Golf lessons this year. Your grandpa loved golf. He tried to teach me when he first got sick, and those are some of my best memories of him. Great way to get fresh air and exercise too.


11



Remember your training and staying calm and kind is how you get through this. It’s all you need to excel. So do your homework, whatever it may be. Show up and have at it. Calm and kind, baby. You got this.


9, 12, 14, 18, 21



The "work" in "relationships take work" should be like the "work" it takes to go to the beach. “Sure, you gotta pack food, beverages, drive there, park, and set up... But you get to the beach


18, 21



Success = liking who you are, liking what you do, and liking how you do it.


14, 17, 21



You an learn just about anything on Google or YouTube! Spend some time exploring together and caution about how to search safely.


9



Check out Long Lake Summer Camp in NY. Theater, the arts, etc.


12, 13, 14, 15, 16



Love then when they least deserve it because that’s when the need it the most.


3, 13, 17



take advantage of the bike trail.

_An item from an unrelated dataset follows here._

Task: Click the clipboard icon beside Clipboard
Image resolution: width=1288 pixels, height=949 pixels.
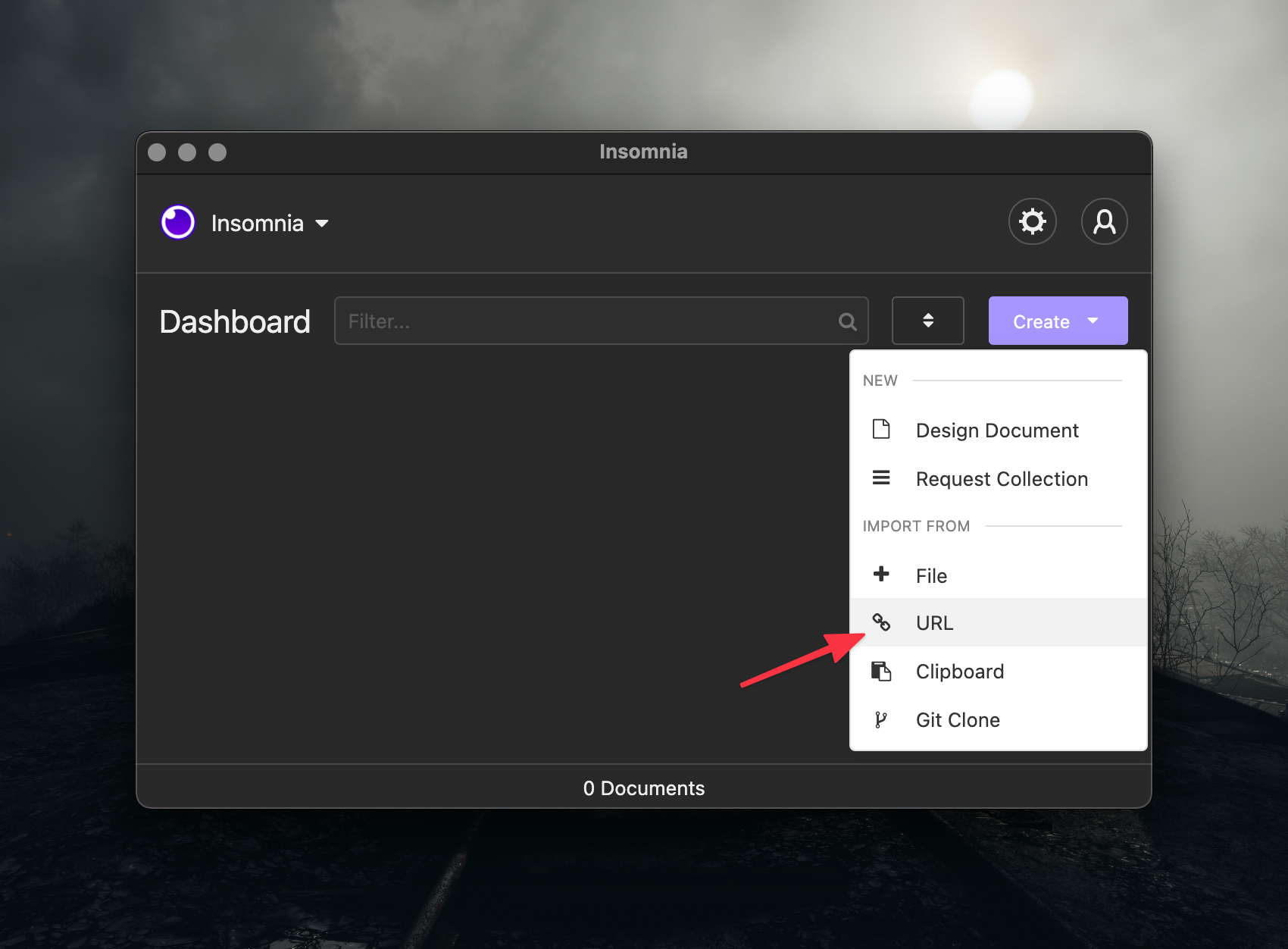Action: pyautogui.click(x=881, y=671)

Bike places as a family.


11



Test


1-2



1

When backing up a trailer, put your hand at the bottom of the steering wheel and move the steering wheel in the direction you want the trailer to go.


19



No matter how late you are, don’t speed or drive unsafely. It’s not worth someone’s life or limbs.


18-18, 21



Sometimes you have to put aside how you feel about a person and objectively look at how their actions show how they feel about *you.*


16



Santa not being real https://i.pinimg.com/736x/73/39/2a/73392a10d420aed79074da6511b131a7.jpg


11



Build a treehouse together


8



Pour energy into what’s right with you and see what happens.


20, 21



Behind every behavior is a need.


2, 3, 4, 13, 14



Promise me you’ll never intentionally hurt anyone (including yourself.) There’s no need to suffer in silence, I will help you or get you to someone who can help you no matter what, no matter when, no matter why.


13, 14, 15, 16, 17, 18



Say it early and repeat it often, so that it sinks way down deep: There is nothing you could do to make me stop loving you. No mistake, no failure, no decision, nothing. There is no hole so deep that if you fell into it I wouldn’t climb down to help you out of. I love you no matter what.


7



If you feel like you can’t get your act together, that you’re less mature than some others your age, I have the recipe for being a grown up: Read, travel, help those in need. READ everything you can get your hands on: books, audio books, newspapers, etc. Travel to places that are different than your experience. Keep a lookout for people (or animals, or groups or causes, etc) who are struggling. HELP those in need.


12, 14, 16, 19, 21



Here’s something I wish wasn’t true but is: Looks matter. This is true for anyone but 100x more so for a woman. Take care of yourself. Stay in good shape, eat well, wear sunscreen, dress well and be well-groomed. It shouldn’t matter but it does. (But try not to judge other people by their appearance- Often times the very best people (friends, spouses, job applicants, etc.) don’t look like movie stars. Far from it!) Yes, looks matter but I hope you value true beauty more.


12, 19



Writing is re-writing


15, 18



Ask them to name 2 current or historical figures that they admire and why (one man one woman).